#### [Material for this exercise]
<<<<

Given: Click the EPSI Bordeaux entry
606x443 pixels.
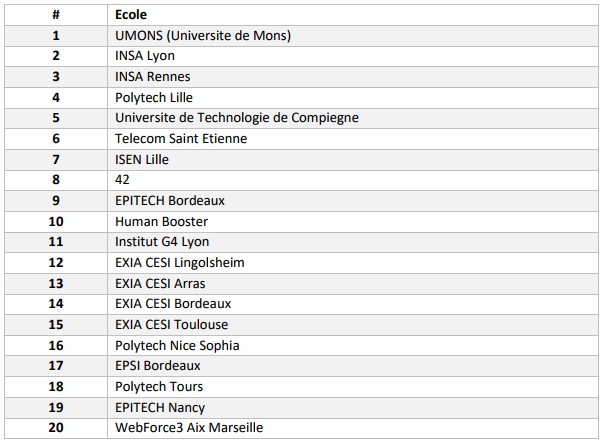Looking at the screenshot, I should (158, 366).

>>>>
<<<<

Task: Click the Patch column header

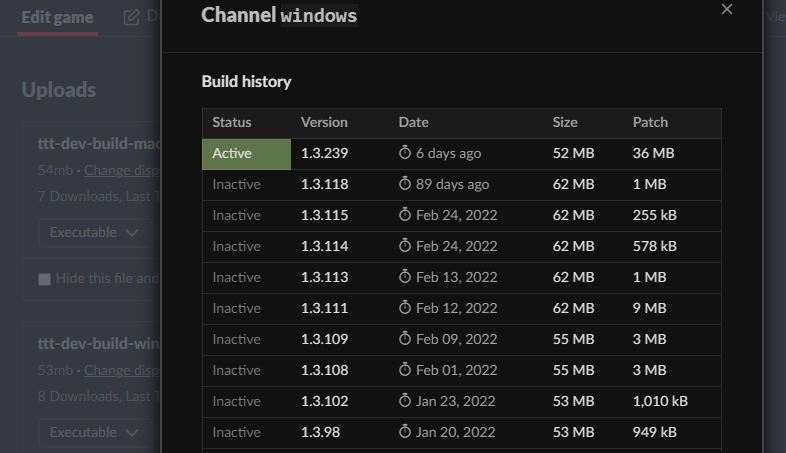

>>>>
<<<<

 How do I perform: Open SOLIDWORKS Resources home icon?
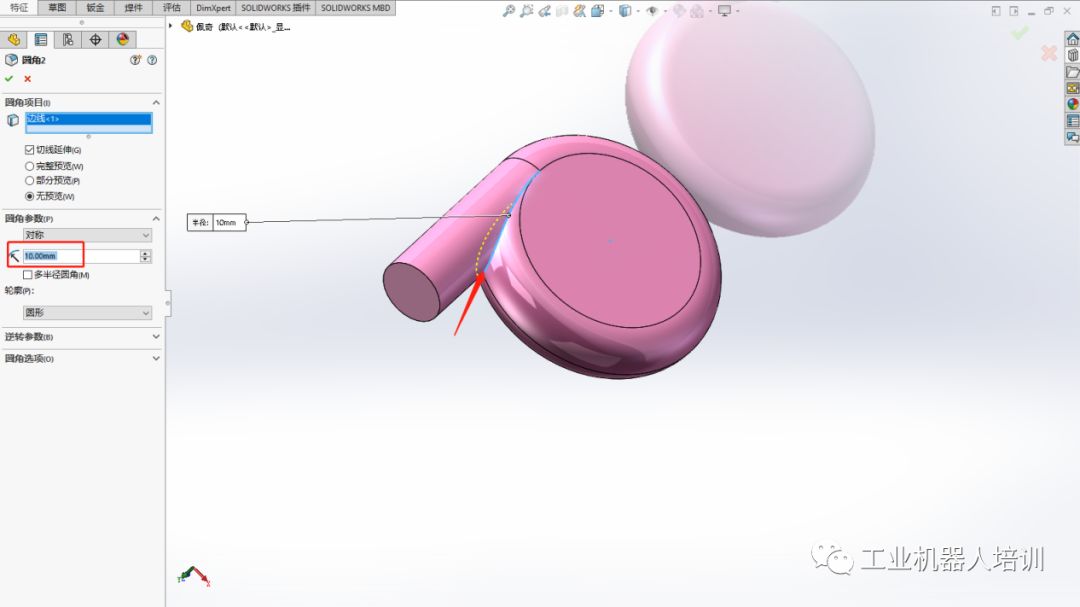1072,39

>>>>

Please report all lines in the entries where "Click" appears.

#### [Answer for this exercise]
Given: Click the EPSI Bordeaux entry
Task: Click the Patch column header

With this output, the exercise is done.